Why is it important to resume context switch when you are in a critical section. I would expect that the opposite is important? I would assume that you do not want any context switches in a critical section.

Why does such a sequence not work?

osThreadSuspend(myThread);
core_util_critical_section_enter();
   // execute stuff that should not get interrupted by thread switches
core_util_critical_section_exit();
osThreadResume(myThread);

ilg-ul commented 7 years ago

What is behind the functions: core_util_critical_section_enter() and core_util_critical_section_exit().
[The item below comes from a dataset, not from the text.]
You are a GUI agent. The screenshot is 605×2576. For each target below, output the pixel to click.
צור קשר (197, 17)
Can you provide the source code of that functions?

this is a good example why the code for interrupt critical sections should be in the RTOS public API, because applications need it, and not having it in the API leads to re-implementations in the application, most of the time inconsistent with the system.
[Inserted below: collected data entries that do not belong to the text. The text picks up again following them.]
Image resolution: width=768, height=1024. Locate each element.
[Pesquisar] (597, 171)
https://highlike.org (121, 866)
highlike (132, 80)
gerhil commented 7 years ago

Hi Reinhard, I came from mbed. I used their code base (feature_cmsis5) which is derived from ARM’S cmsis5. They couldn’t help me and therefore they sent me here.

The functions core_util_critical_section_enter() and core_util_critical_section_exit() come from mbed_critical.c. Sorry that I didn’t mentioned it. These functions use __disable_irq() and __enable_irq() from rt_HAL_CM.h. I have tried these functions as well and I got same problem.

The critical region should disable context switching. This is what I would expect. In my case, the osThreadResume() and osThreadSuspend() must be performed in sequence without context switching in between. Also, the osThreadResume() and osThreadSuspend() must not yield in a critical region. If this is not the case then a context switch after osThreadResume() and before osThreadSuspend() could allow another thread (e.g. the one being resumed) to resume this thread that has not been suspended yet. This is a race condition causing deadlock. FYI, the sequence ‘osThreadSuspend();osThreadResume()’ is also a possible solution, but this may perform unnecessary overhead of going through the idle state. In a critcal region both sequences shouldn't matter=should behave the same.

I looked at osThreadGetPriority(). It seems to me that you cannot call osThreadGetPriority() in a critical region. Why not? Isn’t that odd? I am missing sound semantics in the API of cmsis5.

Gerald.

ReinhardKeil commented 7 years ago

Thanks for the clarification - that was important information for us.

For disabling thread switching, you may use osKernelLock / os KernelUnlock. See also http://arm-software.github.io/CMSIS_5/RTOS2/html/group__CMSIS__RTOS__KernelCtrl.html#ga948609ee930d9b38336b9e1c2a4dfe12

This does not alter the interrupt system and should be sufficient the for majority of use cases.

gerhil commented 7 years ago

Thanks for pointing out to osKernelLock/osKernelUnlock. However, this does not work with osThreadResume() and osThreadSuspend() as expected.

Is it better to use osEventFlagsSet() and osEventFlagsWait() instead of resp. osThreadResume() and osThreadSuspend()? How does this behave within osKernelLock/osKernelUnlock?

ReinhardKeil commented 7 years ago

Here is a bit more background:

As you perhaps know, RTX5 is designed to be extended with MPU protection. As such RTX functions run in handler mode (called via SVC). In an MPU protected system, most threads should run in unprivileged mode and directly enabling/disabling IRQ is impossible. We are in the process get a safety certification for RTX5 and therefore we are reluctant to add RTOS function that enable/disable all IRQ as this introduces also safety risk. Incorrect handling may result in a faulty system since interrupt response times become unpredictable in other parts of the application.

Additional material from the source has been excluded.